Set down the data below exactly; pictures stay out.

__Dataset entries__:
┄┄┄┄┄┄┄┄┄┄┄┄┄┄┄┄┄┄┄┄

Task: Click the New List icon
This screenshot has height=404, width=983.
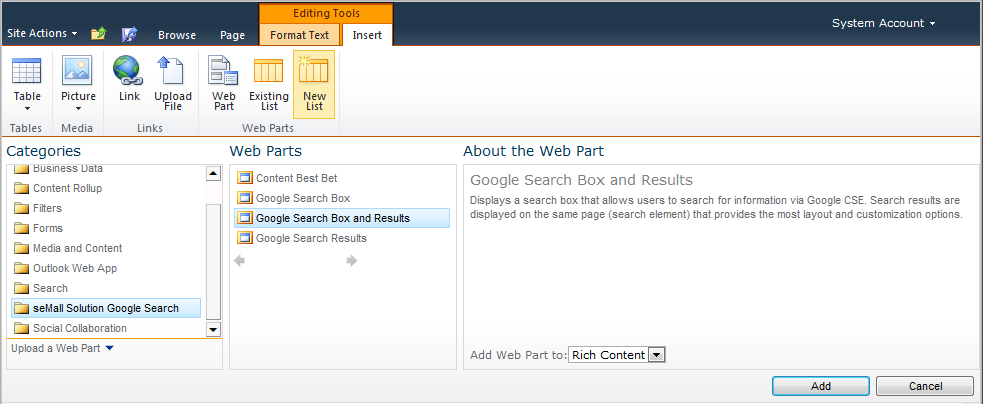Action: coord(314,72)
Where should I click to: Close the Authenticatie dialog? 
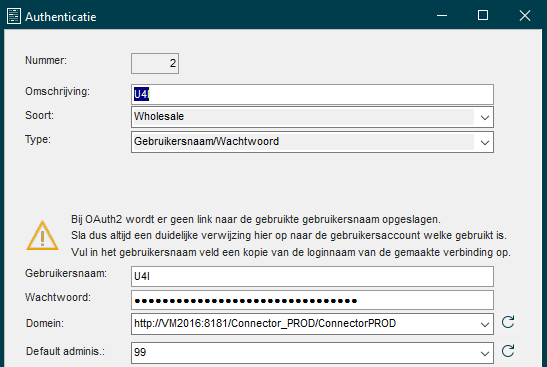[525, 15]
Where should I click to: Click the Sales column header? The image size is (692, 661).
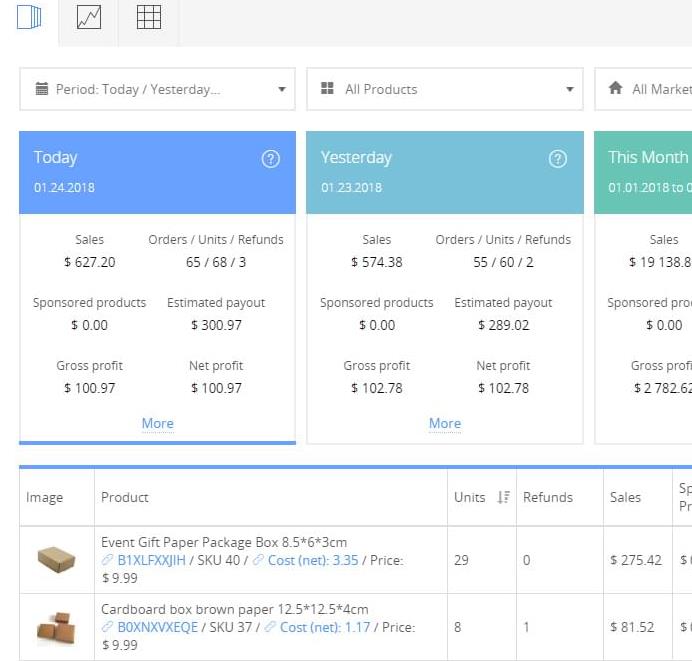click(626, 497)
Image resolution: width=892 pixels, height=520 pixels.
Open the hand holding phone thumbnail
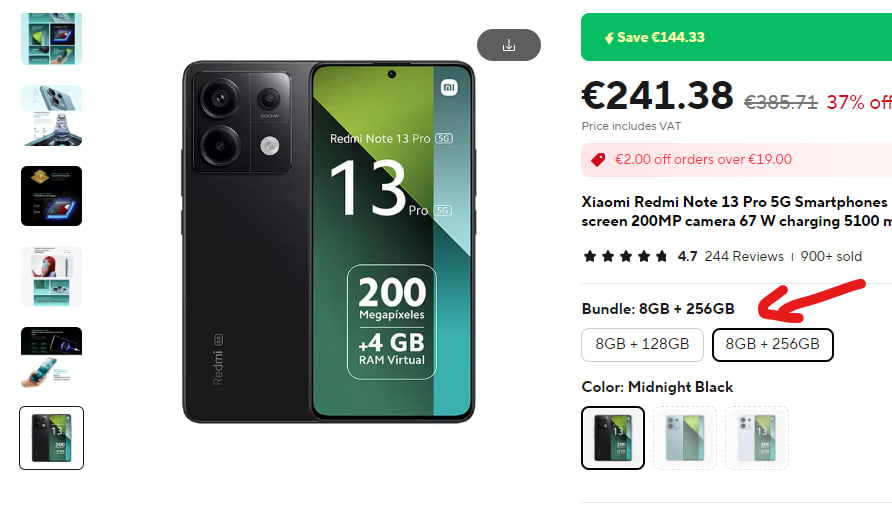click(x=51, y=357)
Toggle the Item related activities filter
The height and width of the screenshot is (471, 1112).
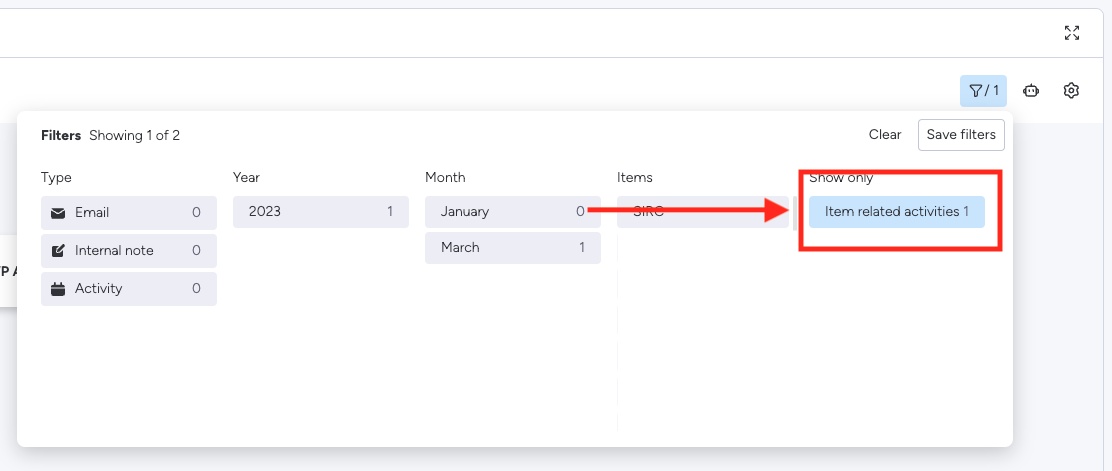pos(896,212)
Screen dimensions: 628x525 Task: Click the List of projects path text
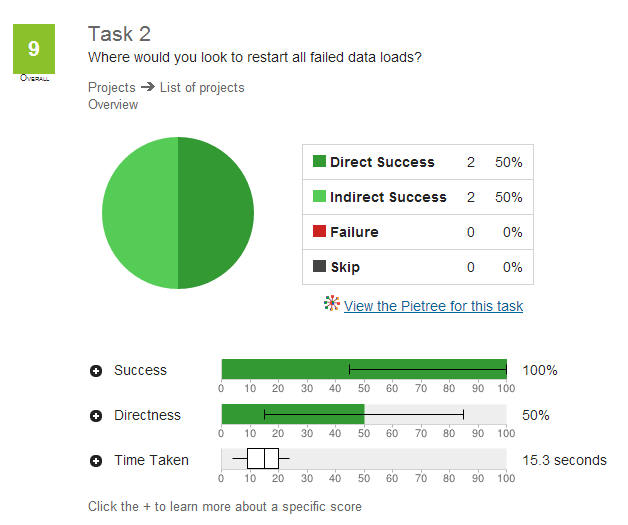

┄┄┄┄┄┄┄┄┄┄┄┄┄┄┄┄┄┄┄┄

__RESULT BELOW__:
Task: Click the New List icon
This screenshot has height=404, width=983.
Action: coord(314,72)
Where should I click to: Close the Authenticatie dialog? 
[525, 15]
Where should I click to: Click the Sales column header? The image size is (692, 661).
click(626, 497)
Image resolution: width=892 pixels, height=520 pixels.
Open the hand holding phone thumbnail
click(x=51, y=357)
Toggle the Item related activities filter
The height and width of the screenshot is (471, 1112).
pos(896,212)
Screen dimensions: 628x525 Task: Click the List of projects path text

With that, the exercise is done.